Singapore Mediation Centre
- Abbreviation: SMC
- Formation: 1997
- Services: Mediation
- Chairperson: Belinda Ang
- Chief Executive: Kevin Kwek
- Website: http://www.mediation.com.sg

= Singapore Mediation Centre =

Singaporean organization

Singapore Mediation Centre (SMC) is a not-for-profit organisation structured as a company limited by the guarantee of the Singapore Academy of Law.

==History==
In 1996, a cross-profession committee on Alternative Dispute Resolution (ADR) chaired by then Senior Parliamentary Secretary, Associate Professor Ho Peng Kee, was formed to study how mediation in Singapore could be promoted outside the courts. The Committee made two main recommendations. One of which was the creation of a commercial mediation centre under the Singapore Academy of Law. This centre, the Singapore Mediation Centre, was launched on 16 August 1997. SMC is limited by the guarantee of the Singapore Academy of Law, a body presided by the Chief Justice of Singapore and governed by a Senate, most of whose members are also judges of the Supreme Court.

SMC is located within the Supreme Court's premises. Mediations at the SMC are usually held at the mediation chambers in the Supreme Court.
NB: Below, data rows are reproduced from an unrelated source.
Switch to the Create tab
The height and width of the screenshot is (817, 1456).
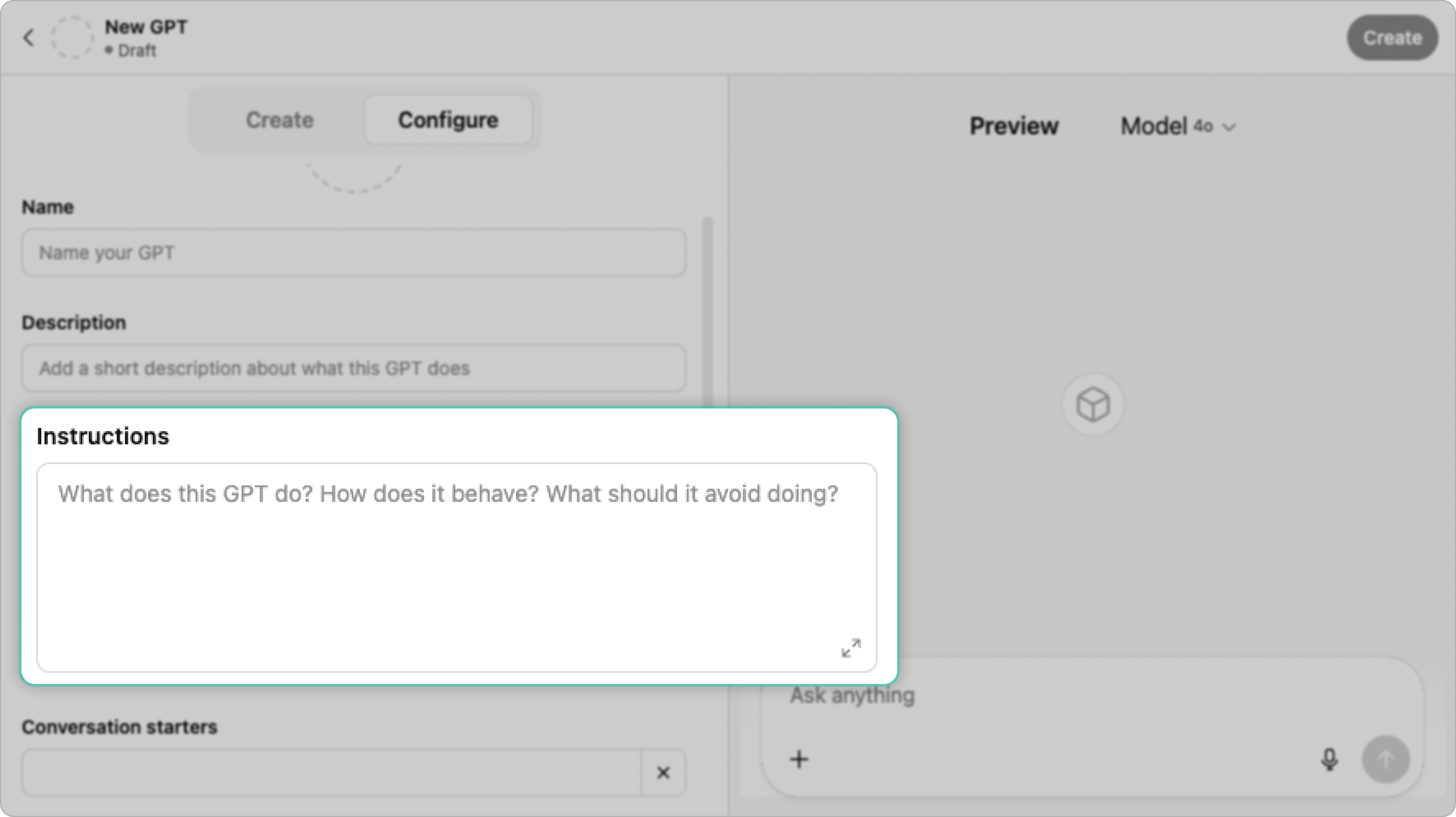(279, 120)

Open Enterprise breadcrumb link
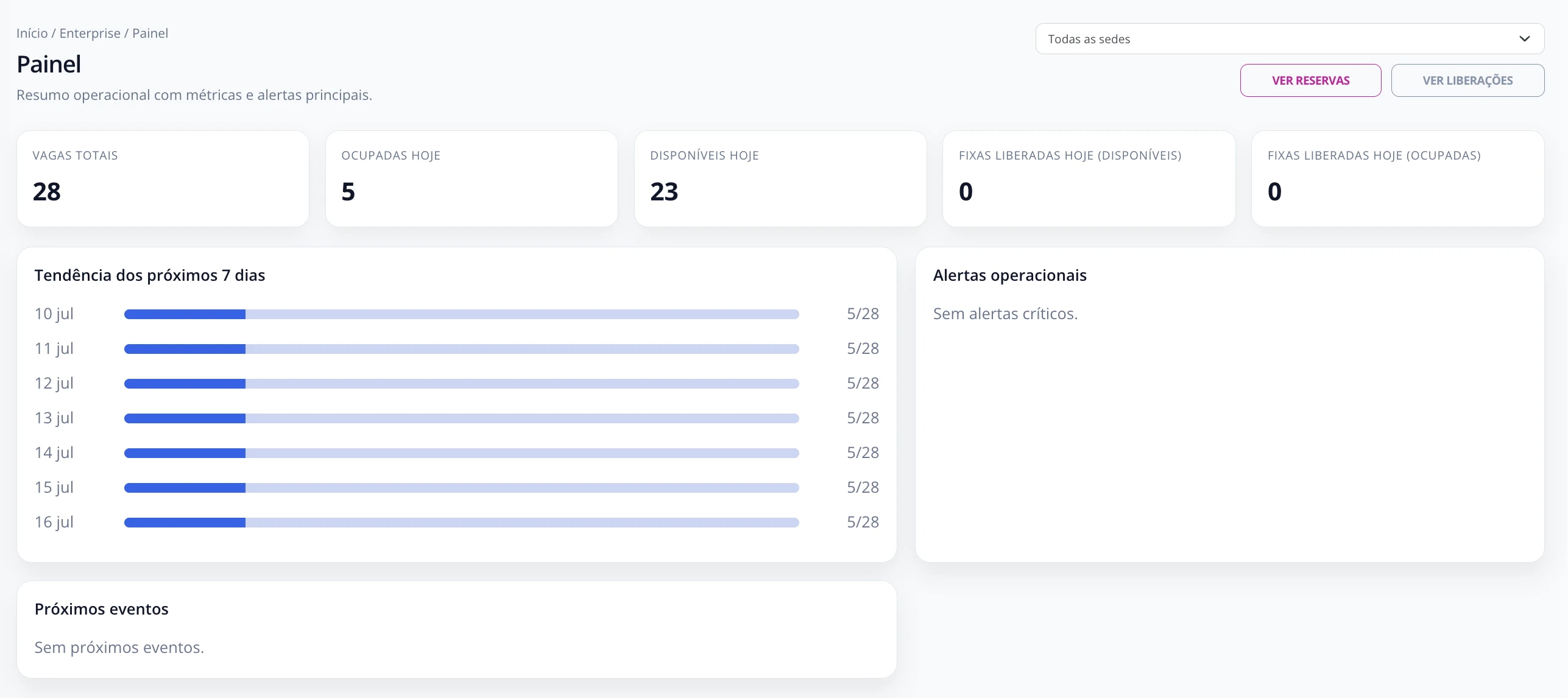pyautogui.click(x=90, y=33)
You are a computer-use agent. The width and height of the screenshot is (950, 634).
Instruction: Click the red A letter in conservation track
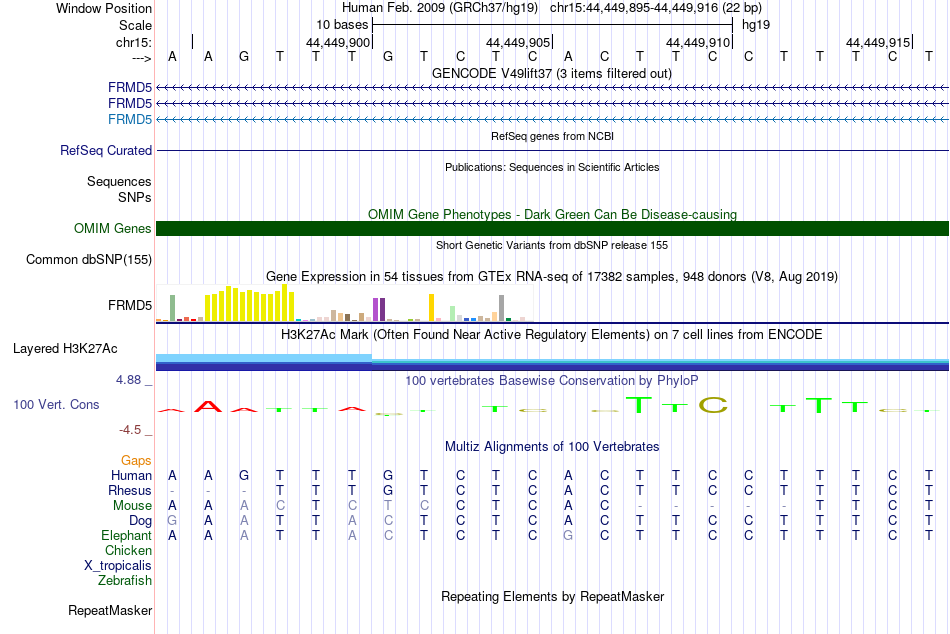tap(208, 407)
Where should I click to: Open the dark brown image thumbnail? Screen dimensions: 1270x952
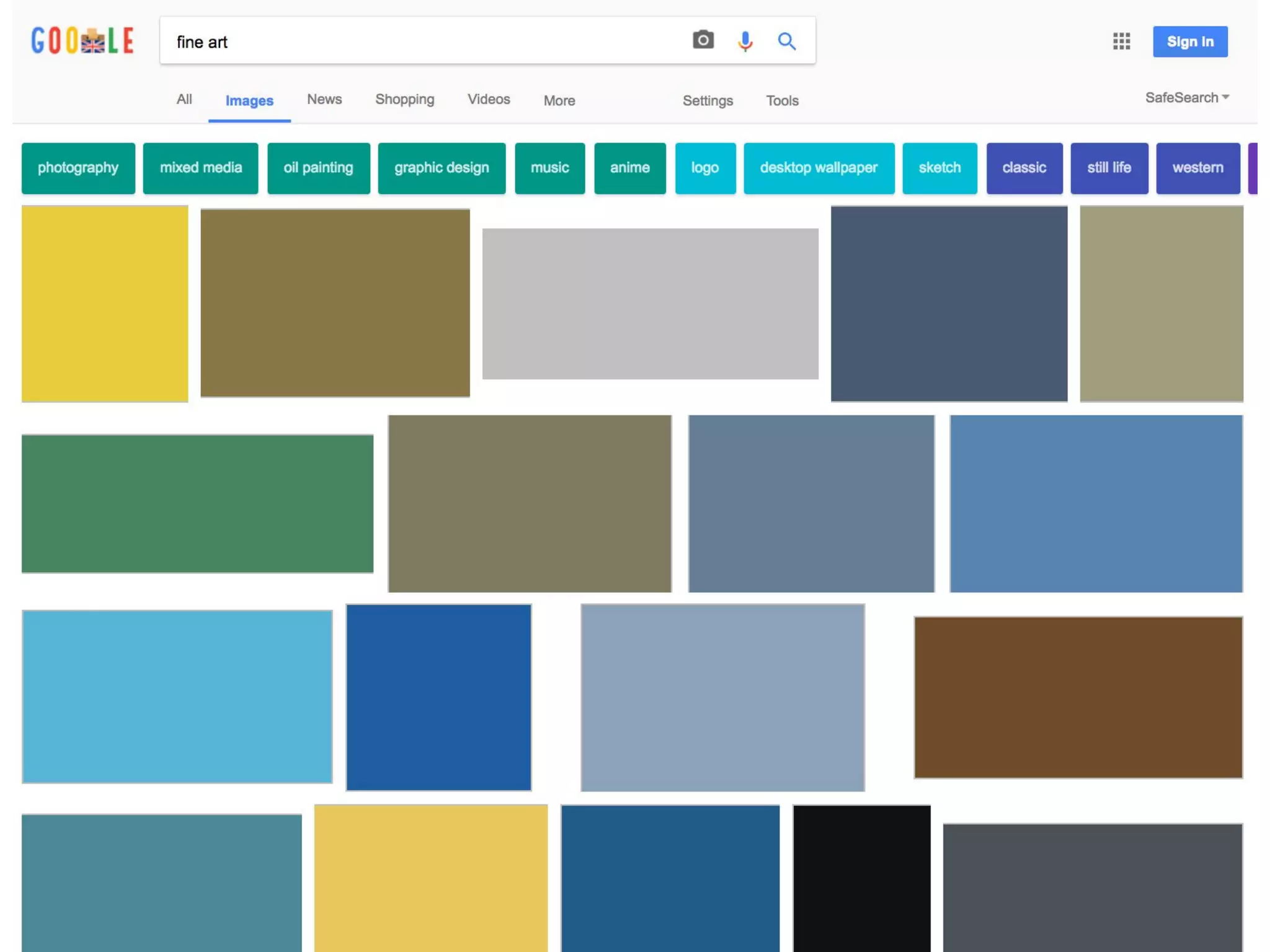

Mediation provides strategic conflict management in which parties can resolve their own disputes, including commercial, contractual, or matrimonial disputes with the help of a neutral third party. The mediator acts only as a facilitator to guide and regulate the process. The outcome of the mediation is determined by the parties themselves. Mediation is an interest-based approach that is non-confrontational, and focuses on solving problems in regards to the parties' interest. Examples of mediation services are the Healthcare Mediation Scheme, which offers subsidised mediation services for disputes between patients and healthcare institutions, and mediation for disputes arising from the Personal Data Protection Act.

SMC is governed by a board of directors chaired by Justice Belinda Ang; and assisted by a board of advisors who provide strategic advice to enable SMC to achieve its mission. SMC has 3 panels of mediators, classed as International, Principal and Associate Mediators.

As of 31 December 2023, the Singapore Mediation Centre (SMC) has successfully mediated over 6,520 cases with a combined value exceeding $15.6 billion since its inception on 16 August 1997. The largest single claim mediated by the centre amounted to $1.06 billion. SMC has achieved a commendable settlement rate, with approximately 67% of cases being resolved. Notably, over 90% of these settlements were reached within one day, demonstrating the efficiency and effectiveness of the mediation process.

With the introduction of the Mediation Act in Singapore on 1 November 2017, the Ministry of Law designated SMC as one of the 4 designated mediation service providers in Singapore, along with the Singapore International Mediation Centre, Tripartite Alliance for Dispute Management and World Intellectual Property Organisation Arbitration and Mediation Center.